On Fri, May 08, 2009 at 06:10:18PM -0300, Emanuel Calvo Franco wrote:

Hi all.

I'll make this faster.

I hace this table and this function:

You should only ever assume that your SELECT's output will have a
particular ordering when you include an ORDER BY clause that actually
specifies the order well enough :)

Yeah, we went over this on the spanish list, turned out that I couldn't
remember about syncscan :-)

--
Alvaro Herrera http://www.CommandPrompt.com/
The PostgreSQL Company - Command Prompt, Inc.

#8David Fetter
david@fetter.org
In reply to: Emanuel Calvo Franco (#6)
Re: limit-offset different result sets with same query

On Fri, May 08, 2009 at 06:40:33PM -0300, Emanuel Calvo Franco wrote:

2009/5/8 David Fetter <david@fetter.org>:

On Fri, May 08, 2009 at 06:10:18PM -0300, Emanuel Calvo Franco wrote:

Hi all.

I'll make this faster.

I hace this table and this function:

You should only ever assume that your SELECT's output will have a
particular ordering when you include an ORDER BY clause that
actually specifies the order well enough :)

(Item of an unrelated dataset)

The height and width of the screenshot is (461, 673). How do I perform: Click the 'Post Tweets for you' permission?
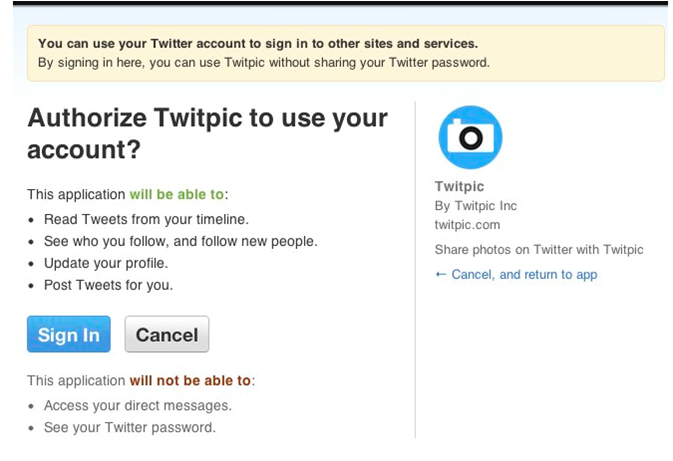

I test it in the first time :)

With the 'order by' it works well, but in 'theory'

The theory under which you should operate is that the underlying
implementation only gives you the orderings you ask for. This way,
when other beneficial implementation changes happen, they will not
surprise you. :)

Cheers,
David.
--
David Fetter <david@fetter.org> http://fetter.org/
Phone: +1 415 235 3778 AIM: dfetter666 Yahoo!: dfetter
Skype: davidfetter XMPP: david.fetter@gmail.com

Remember to vote!
Consider donating to Postgres: http://www.postgresql.org/about/donate

#9Emanuel Calvo Franco
postgres.arg@gmail.com
In reply to: David Fetter (#8)
Re: limit-offset different result sets with same query

2009/5/8 David Fetter <david@fetter.org>:

On Fri, May 08, 2009 at 06:40:33PM -0300, Emanuel Calvo Franco wrote:

I test it in the first time :)

With the 'order by' it works well, but in 'theory'

The theory under which you should operate is that the underlying
implementation only gives you the orderings you ask for. This way,
when other beneficial implementation changes happen, they will not
surprise you. :)

Yeap. now it have more sense.
Is a question of performance and to take notice of that.

Cool.
Thanks to all!,

--
Emanuel Calvo Franco
Sumate al ARPUG !
( www.arpug.com.ar)
ArPUG / AOSUG Member

#10Merlin Moncure
mmoncure@gmail.com
In reply to: Alvaro Herrera (#7)
Re: limit-offset different result sets with same query

On Fri, May 8, 2009 at 5:40 PM, Alvaro Herrera
<alvherre@commandprompt.com> wrote:

David Fetter escribió:

On Fri, May 08, 2009 at 06:10:18PM -0300, Emanuel Calvo Franco wrote:

Hi all.

I'll make this faster.

I hace this table and this function:

You should only ever assume that your SELECT's output will have a
particular ordering when you include an ORDER BY clause that actually
specifies the order well enough :)

Yeah, we went over this on the spanish list, turned out that I couldn't
remember about syncscan :-)

I like the new behavior. It really encourages proper use of order by,
because the natural ordering results are effectively randomized. A
class of subtle bugs has been made obvious. :)

merlin

#11Tom Lane
tgl@sss.pgh.pa.us
In reply to: Merlin Moncure (#10)
Re: limit-offset different result sets with same query

Merlin Moncure <mmoncure@gmail.com> writes:

On Fri, May 8, 2009 at 5:40 PM, Alvaro Herrera
<alvherre@commandprompt.com> wrote:

Yeah, we went over this on the spanish list, turned out that I couldn't
remember about syncscan :-)

I like the new behavior. It really encourages proper use of order by,
because the natural ordering results are effectively randomized. A
class of subtle bugs has been made obvious. :)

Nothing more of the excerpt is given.